Ce point a été activement débattu à propos de la période prolongée de taux d’intérêt bas au début des années 2000 aux États-Unis et dans certains autres pays, lorsque les banques centrales étaient à juste titre préoccupées par le risque de déflation. Avec le recul, il semble qu’une plus grande attention aurait dû être accordée au risque que des taux d’intérêt bas n’alimentent les déséquilibres financiers. Cela dit, nous ne pensons pas que les problèmes actuels reflètent principalement des politiques monétaires trop expansionnistes. Elles reflètent plutôt des évolutions sur les marchés financiers qui n’ont pas été traitées efficacement par la réglementation et la supervision. De plus, nous reconnaissons que des taux d’intérêt plus élevés auraient pu ralentir davantage l’économie et augmenter le risque de déflation à ce moment-là.
Un troisième défi consiste pour les banques centrales à ne pas perdre de vue le maintien d’une faible inflation à long terme. Alors que les banques centrales sont actuellement principalement préoccupées par la sous-estimation des objectifs d’inflation et, dans certains cas, par la prévention de la déflation, les faibles anticipations d’inflation qui ont caractérisé les années dorées de la banque centrale ne doivent pas être tenues pour acquises. La hausse de l’inflation en 2007-2008 s’est avérée de courte durée et n’a eu qu’un impact limité sur les anticipations d’inflation, mais un certain nombre de banques centrales ont peut-être sous-estimé les risques d’augmentation des anticipations d’inflation.

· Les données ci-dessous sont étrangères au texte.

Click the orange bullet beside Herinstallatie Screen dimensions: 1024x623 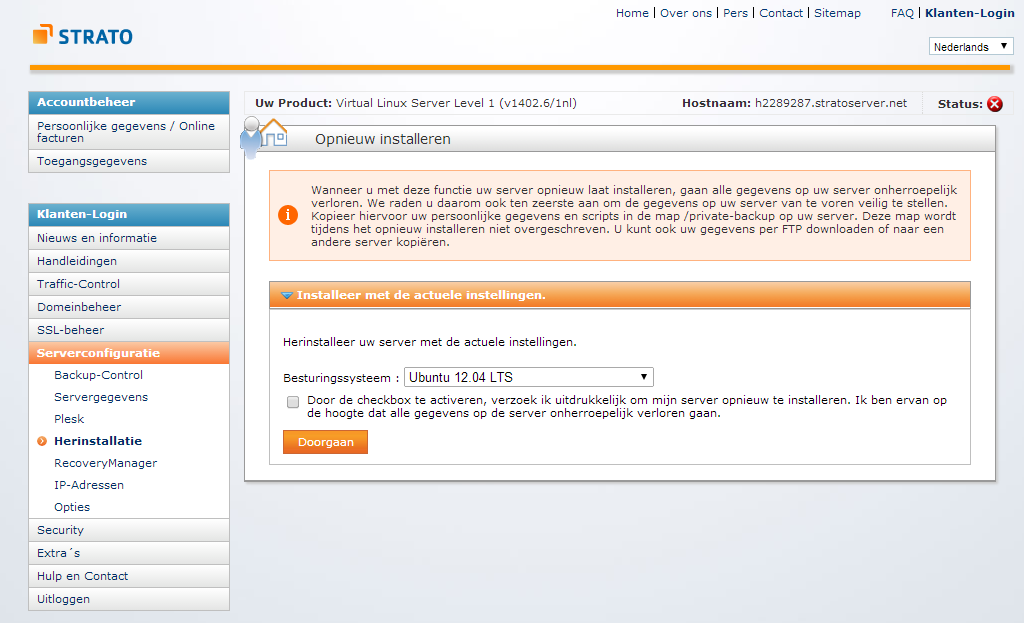(42, 441)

Bien que la crise financière ait déclenché de puissantes forces désinflationnistes, nous pensons que la réaffirmation de l’engagement en faveur de la stabilité des prix doit rester au cœur de la politique monétaire. La stratégie de sortie des mesures non conventionnelles adoptées par les banques centrales pendant la crise risque de s’avérer délicate et le sera encore plus si le public remet en cause leur engagement en faveur de la stabilité des prix. De plus, à l’heure actuelle, les gouvernements s’engagent dans d’importants programmes de relance budgétaire et des plans de sauvetage financier qui alourdiront leur endettement. En effet, cela a conduit les observateurs à discuter du risque que les gouvernements pourraient éventuellement trouver le financement de leur dette par l’inflation trop tentant pour y résister. Même s’il s’agit d’un point de vue minoritaire, les banques centrales doivent veiller à ce que ce risque ne se matérialise pas.